> **TRECHO DE ORIGEM**
O foguinho do TikTok, em sua farsesca imitação do Snapchat, me veio no fim da faculdade ao invés do Ensino Médio. E encontrou um ser mais disposto e mais dedicado a seus pares. Mesmo assim, encontrou um ser falho, como deveria encontrar. No dia dos pais, pro bem e pro mal, a necessidade de venerar o deus pagão do #Conteúdo me escapou. O perdão veio desse meu amigo com a mesma facilidade que veio sua amizade, e eu não poderia ser mais grato. Seguiremos juntos em direção ao próximo foguinho e à próxima falha. Rogo apenas que dessa vez ela não seja minha.
A questão que fica é: será para sempre assim? Seria a vida um grande ensaio, repetido inúmeras vezes ao longo das décadas, em que cada nova repetição das falas do roteiro nos encontra mais humildes, mais sábios e mais passíveis de perdão — mesmo se não mais inclinados a distribuí-lo?
Isso me leva ao grande elefante branco na sala. Afinal, nada tem mais cheiro, gosto e sensação de uma nova dança sobre os mesmos compassos que O DOUTORADO. Criei meu primeiro Blogspot antes de ter dois dígitos de idade, e ao longo da próxima década tentei por diversas vezes procurar um canal de comunicação via texto/áudio médio-longo com o mundo e seus habitantes. Um dos meus privilégios me parece, a essa altura de minha vida, residir justamente no fato de que cada uma dessas tentativas deu completamente errado até agora. Que bom! Só agora sinto-me, finalmente, capaz de realizar essa comunicação de forma plena. Tenho agora vários algos a dizer e sabedorias a compartilhar. Além, é claro, de uma necessidade hoje não apenas existencial como profissional e acadêmica de exercitar os músculos prosadores. Por isso convido todes a compartilharem comigo esta jornada.

> **MATERIAL FORNECIDO**
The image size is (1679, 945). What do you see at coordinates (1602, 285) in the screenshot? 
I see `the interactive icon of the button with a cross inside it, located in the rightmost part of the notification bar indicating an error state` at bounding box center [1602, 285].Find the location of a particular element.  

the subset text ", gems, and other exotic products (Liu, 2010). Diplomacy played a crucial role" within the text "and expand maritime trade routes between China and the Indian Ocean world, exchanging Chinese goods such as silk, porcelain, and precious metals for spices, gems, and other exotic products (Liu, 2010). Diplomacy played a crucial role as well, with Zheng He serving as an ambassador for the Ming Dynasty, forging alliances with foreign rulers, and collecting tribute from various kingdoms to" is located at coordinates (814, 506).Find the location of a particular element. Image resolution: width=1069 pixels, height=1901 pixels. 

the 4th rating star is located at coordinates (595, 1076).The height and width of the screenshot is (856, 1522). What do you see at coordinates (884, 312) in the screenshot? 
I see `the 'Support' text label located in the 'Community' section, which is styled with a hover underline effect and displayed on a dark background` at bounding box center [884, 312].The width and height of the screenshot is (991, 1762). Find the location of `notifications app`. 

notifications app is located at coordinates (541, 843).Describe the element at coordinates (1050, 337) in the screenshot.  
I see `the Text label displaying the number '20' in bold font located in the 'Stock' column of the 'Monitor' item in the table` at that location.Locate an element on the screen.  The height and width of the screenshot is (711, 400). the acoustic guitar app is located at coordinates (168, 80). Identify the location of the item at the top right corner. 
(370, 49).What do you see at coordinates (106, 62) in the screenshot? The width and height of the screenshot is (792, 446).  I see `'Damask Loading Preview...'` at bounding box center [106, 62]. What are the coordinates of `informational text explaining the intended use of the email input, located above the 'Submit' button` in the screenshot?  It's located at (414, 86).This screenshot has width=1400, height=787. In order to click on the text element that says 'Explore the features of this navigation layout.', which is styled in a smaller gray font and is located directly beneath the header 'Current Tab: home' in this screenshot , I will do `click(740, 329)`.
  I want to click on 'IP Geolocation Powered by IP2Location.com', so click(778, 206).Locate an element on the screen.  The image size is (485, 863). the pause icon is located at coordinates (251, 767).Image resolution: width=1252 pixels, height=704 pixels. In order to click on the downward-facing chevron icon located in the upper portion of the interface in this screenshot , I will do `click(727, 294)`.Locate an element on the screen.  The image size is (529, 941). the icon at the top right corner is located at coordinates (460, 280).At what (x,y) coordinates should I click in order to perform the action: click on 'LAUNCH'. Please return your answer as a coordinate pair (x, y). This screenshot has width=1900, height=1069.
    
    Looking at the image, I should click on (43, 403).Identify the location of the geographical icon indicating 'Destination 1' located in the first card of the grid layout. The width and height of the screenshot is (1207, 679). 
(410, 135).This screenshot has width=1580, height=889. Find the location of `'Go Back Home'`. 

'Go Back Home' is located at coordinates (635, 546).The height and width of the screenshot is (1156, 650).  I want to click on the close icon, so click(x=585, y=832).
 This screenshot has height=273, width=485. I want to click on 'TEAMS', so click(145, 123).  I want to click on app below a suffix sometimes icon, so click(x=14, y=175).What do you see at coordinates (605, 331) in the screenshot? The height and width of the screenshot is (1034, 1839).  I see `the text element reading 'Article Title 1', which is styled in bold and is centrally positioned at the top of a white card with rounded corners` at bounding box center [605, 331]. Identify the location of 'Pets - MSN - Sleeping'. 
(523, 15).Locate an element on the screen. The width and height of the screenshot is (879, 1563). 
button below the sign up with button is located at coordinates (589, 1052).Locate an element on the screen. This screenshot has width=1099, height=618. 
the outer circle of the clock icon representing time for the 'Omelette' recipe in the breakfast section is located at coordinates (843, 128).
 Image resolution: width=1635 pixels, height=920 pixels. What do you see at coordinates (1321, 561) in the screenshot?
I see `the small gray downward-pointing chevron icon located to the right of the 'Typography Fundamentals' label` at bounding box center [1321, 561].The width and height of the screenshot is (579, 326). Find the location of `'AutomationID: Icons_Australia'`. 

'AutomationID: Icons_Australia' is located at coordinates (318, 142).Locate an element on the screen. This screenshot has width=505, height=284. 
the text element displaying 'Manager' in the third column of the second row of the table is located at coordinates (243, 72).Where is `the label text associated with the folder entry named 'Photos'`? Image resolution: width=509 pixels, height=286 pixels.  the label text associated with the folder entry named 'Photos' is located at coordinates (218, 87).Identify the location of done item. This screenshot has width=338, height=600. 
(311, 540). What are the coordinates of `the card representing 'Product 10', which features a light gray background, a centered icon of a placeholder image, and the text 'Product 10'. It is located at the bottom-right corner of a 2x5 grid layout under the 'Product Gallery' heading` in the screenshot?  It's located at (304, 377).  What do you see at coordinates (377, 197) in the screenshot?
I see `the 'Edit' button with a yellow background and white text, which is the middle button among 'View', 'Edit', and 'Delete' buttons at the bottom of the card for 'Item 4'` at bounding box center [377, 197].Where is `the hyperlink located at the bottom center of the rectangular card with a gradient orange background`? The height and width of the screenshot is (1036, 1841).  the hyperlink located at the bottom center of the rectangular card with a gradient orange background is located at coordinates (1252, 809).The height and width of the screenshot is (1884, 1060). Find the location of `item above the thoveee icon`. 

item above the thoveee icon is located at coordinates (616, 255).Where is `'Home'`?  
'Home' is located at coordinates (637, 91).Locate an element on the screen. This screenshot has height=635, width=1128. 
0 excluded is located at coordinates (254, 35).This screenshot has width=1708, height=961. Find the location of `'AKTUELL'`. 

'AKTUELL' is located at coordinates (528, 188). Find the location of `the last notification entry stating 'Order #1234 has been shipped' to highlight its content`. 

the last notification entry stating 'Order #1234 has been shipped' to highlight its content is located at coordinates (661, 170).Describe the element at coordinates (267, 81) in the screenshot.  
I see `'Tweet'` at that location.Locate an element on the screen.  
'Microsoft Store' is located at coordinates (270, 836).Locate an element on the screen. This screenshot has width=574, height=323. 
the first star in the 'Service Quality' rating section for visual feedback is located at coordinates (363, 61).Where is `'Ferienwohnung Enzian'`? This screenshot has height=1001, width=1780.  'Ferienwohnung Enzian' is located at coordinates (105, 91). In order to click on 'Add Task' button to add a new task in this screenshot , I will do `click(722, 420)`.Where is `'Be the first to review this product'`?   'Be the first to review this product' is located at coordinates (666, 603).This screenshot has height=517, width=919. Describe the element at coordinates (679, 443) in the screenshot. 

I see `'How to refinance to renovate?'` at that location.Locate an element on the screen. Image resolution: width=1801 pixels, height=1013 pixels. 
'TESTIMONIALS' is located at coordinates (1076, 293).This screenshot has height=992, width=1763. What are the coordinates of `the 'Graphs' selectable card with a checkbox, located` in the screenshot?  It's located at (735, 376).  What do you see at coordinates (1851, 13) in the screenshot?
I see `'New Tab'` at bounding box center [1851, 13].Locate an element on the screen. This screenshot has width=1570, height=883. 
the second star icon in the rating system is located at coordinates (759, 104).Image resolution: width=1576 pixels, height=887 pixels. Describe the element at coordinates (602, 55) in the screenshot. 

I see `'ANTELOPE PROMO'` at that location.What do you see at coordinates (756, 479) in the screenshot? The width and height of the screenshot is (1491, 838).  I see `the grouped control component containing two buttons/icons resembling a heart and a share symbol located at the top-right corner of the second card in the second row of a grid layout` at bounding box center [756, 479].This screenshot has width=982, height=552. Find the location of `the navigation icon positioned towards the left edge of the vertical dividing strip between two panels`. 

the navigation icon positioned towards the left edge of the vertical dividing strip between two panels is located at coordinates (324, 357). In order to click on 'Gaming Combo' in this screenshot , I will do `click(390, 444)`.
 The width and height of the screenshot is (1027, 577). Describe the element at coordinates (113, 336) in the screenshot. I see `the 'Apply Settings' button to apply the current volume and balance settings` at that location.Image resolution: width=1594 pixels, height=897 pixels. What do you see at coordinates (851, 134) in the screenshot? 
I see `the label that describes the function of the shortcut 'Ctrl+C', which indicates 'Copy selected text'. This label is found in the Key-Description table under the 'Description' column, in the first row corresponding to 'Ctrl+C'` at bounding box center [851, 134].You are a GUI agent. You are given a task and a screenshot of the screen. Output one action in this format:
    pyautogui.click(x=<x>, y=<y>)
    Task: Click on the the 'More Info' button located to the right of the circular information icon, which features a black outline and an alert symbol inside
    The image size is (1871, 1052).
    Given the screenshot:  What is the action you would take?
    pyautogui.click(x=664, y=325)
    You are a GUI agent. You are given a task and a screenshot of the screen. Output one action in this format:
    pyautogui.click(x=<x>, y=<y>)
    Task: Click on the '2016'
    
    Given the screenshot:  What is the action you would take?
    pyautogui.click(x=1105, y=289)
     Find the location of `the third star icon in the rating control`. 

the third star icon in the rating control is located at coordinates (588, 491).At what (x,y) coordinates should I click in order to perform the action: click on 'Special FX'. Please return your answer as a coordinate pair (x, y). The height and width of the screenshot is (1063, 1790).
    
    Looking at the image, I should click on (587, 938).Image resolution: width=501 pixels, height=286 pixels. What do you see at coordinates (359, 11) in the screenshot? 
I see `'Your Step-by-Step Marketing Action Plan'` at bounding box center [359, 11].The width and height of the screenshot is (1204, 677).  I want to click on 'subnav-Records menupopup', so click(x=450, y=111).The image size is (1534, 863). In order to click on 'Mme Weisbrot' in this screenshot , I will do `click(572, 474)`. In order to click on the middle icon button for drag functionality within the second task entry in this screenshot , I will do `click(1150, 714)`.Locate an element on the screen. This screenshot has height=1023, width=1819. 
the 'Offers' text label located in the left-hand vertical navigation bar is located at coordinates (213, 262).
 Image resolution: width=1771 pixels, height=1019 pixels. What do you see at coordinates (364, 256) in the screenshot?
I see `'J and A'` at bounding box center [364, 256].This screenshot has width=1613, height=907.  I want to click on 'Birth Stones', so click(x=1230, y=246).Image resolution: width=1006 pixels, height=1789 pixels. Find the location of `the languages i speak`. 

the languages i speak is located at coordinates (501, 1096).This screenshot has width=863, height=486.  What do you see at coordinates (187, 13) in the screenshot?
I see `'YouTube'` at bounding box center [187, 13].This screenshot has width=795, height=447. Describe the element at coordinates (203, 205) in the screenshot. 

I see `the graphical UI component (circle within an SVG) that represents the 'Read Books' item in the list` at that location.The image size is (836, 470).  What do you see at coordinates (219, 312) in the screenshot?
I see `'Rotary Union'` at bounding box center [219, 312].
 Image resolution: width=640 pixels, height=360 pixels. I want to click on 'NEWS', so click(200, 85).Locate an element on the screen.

> **TAREFA PROPOSTA**
Com base no trecho de origem, responda às perguntas abaixo.
(a) Em que etapa dos estudos o foguinho do TikTok chegou a quem escreve?
(b) Em que dia a necessidade de venerar o #Conteúdo escapou a quem escreve?
(c) Com que idade quem escreve criou seu primeiro Blogspot?

> **RESPOSTA DO EXERCÍCIO**
(a) No fim da faculdade, e não no Ensino Médio.
(b) No dia dos pais.
(c) Antes de ter dois dígitos de idade.